Tatuaż z psem z kokardką to jeden z przyjemniejszych wzorów. Przy portrecie przyjaciela trzeba stanąć na rzęsach, by oddać wszystkie szczegóły i charakter zwierzaka. To zwykle ważne wzory, bardzo bliskie sercu. Tym bardziej złości kiedy oglądam koślawe tatuaże, z którymi przychodzą do mnie klienci. Naprawa tatuażu to zawsze trudna i ciężka robota. Tym razem dałam się namówić i zrekonstruowałam portret pieska na podstawie bohomazu autorstwa pewnego studia tatuażu spoza Kielc. Możecie sobie przewinąć na sam dół galerii i zobaczyć porównanie przed i po. Nie jestem cudotwórcą, więc wzór jest daleki od perfekcji ale ból zdecydowanie zmalał i klientka odeszła szczęśliwa do domu.
Opowiem jeszcze jak powstał tatuaż z psem z czerwoną kokardką. Psiak to oczko w głowie właścicielki, postanowiła uwiecznić go sobie na skórze. Zwykle ten zwierzak jest bardzo żywiołowy i figluje. Jak na złość na widok aparatu piesek zachowywał mega powagę i wyglądał jak swój arystokratyczny krewny 😉 Pomysł na tatuaż był taki, abyśmy zrobili wzór dosyć mocny i realistyczny. Dla przeciwwagi dookoła bardzo delikatne kwiaty, a brązowe oczy i kolorowa wstążka to przysłowiowa kropka nad i. Myślę, że wyszło zgodnie z planem i jest to bez wątpienia jeden z moich najlepszych zwierzęcych portretów do tej pory.

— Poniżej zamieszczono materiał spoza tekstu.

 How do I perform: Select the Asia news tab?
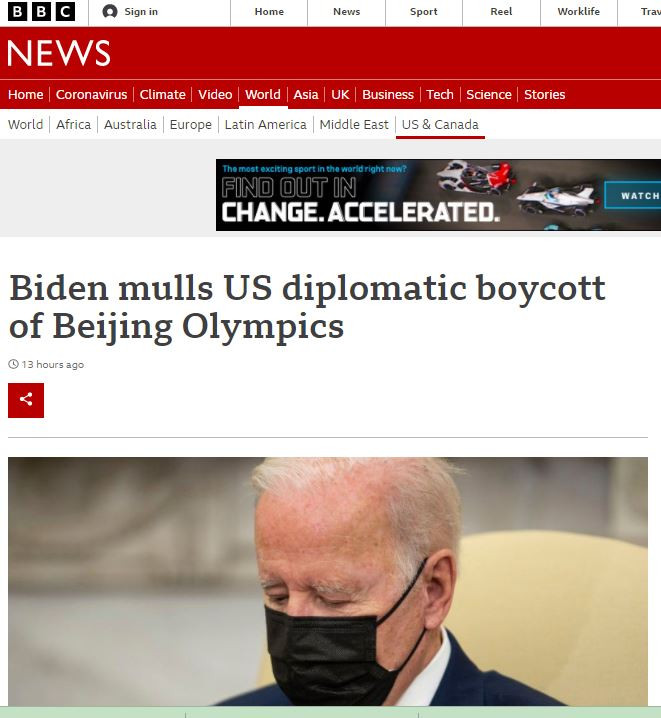pyautogui.click(x=306, y=94)
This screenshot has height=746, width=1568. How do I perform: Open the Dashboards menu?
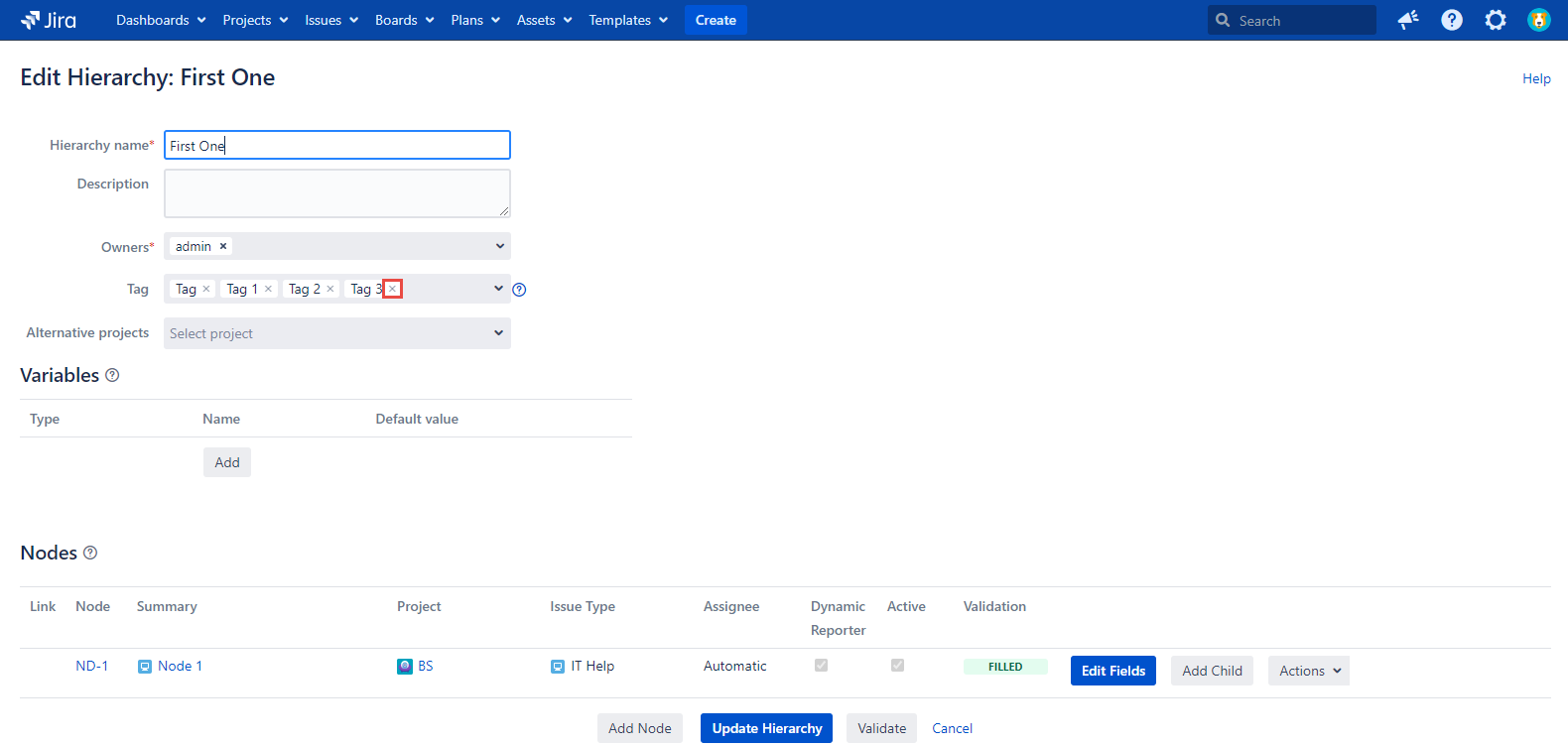(x=161, y=20)
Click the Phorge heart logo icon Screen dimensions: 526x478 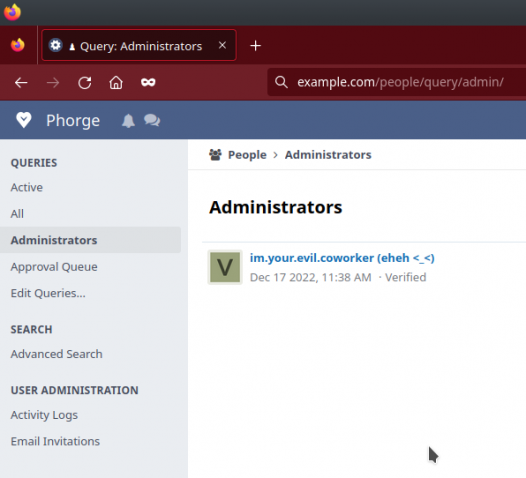[x=24, y=120]
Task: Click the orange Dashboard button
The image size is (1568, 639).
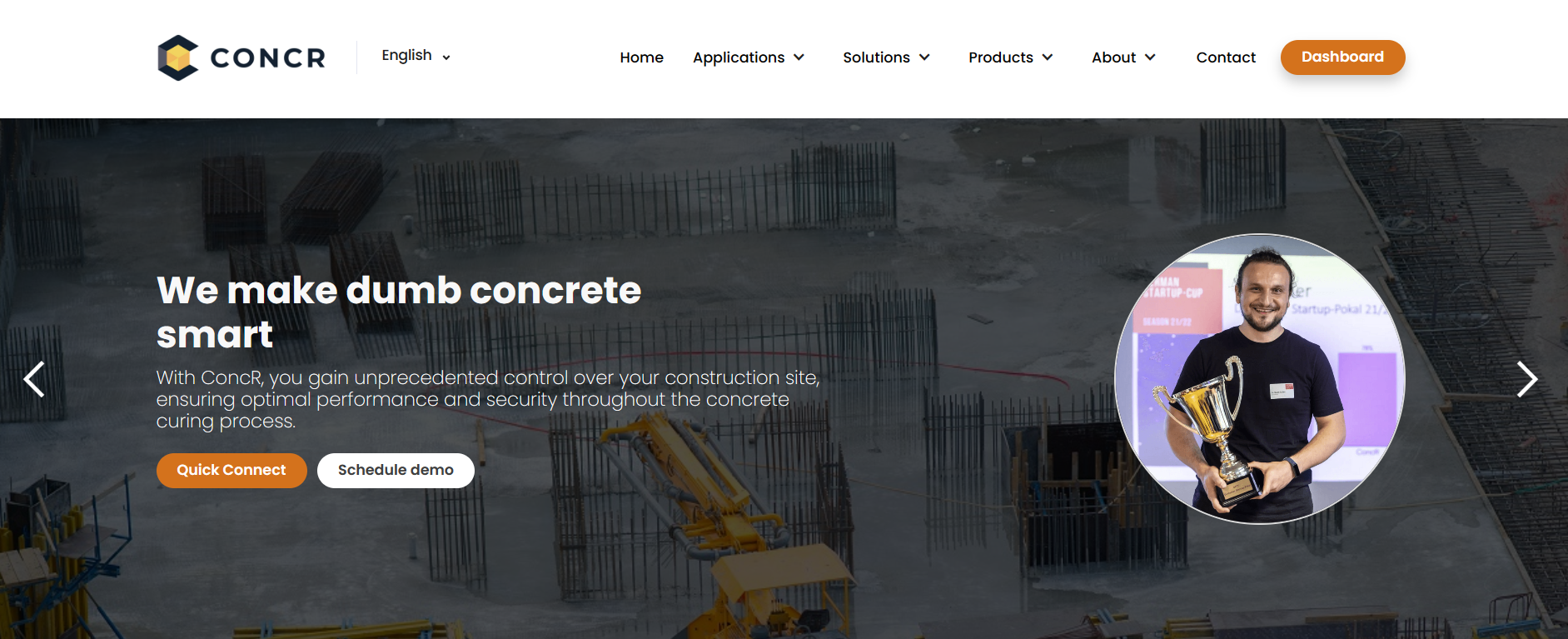Action: click(x=1342, y=57)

Tatuaże zwiewne i detaliczne
Kolejne okienko przedstawia wzór w ramce zawierającej polne kwiaty i zboże. Tu rozmiar jest dosyć nieduży, niektóre linie są cieńsze niż włoski na ręce. Jestem dumna że udało mi się wykonać tatuaż w tej jakości i w tej skali. Sama kompozycja w połaczeniu z kolorami wyszła bajkowa!
Klient chciał coś ciekawego związanego z gitarą, którą kocha. Powstało puzzle, nie wiem czy sam pomysł jest oryginalny, ale taki jest na pewno projekt i wszystkie linie wzoru. Tu więc chyba pokonałam jakąś barierę i zrobiłam ultracienkie i równe linie. Zobaczcie na struny i włoski na ręce.
Różyczka z wężem też wykonana zgodnie z moimi ostatnimi pomysłami twórczymi, czyli drobną igiełką z dużą ilością detali. Wkrótce też zabraknie mi gatunków węży, których jeszcze nie użyłam w swoich tatuażach 😉
Mangowa postać to ostatni z moich tatuaży, które chciałabym pokazać. Drobny, detaliczny wzór, ładnie cieniowany. Mam jeszcze kilka rozpoczętych wartych pokazania prac ale muszę z tym zaczekać, bo jeszcze zostało trochę pracy. Może damy radę przed urlopem.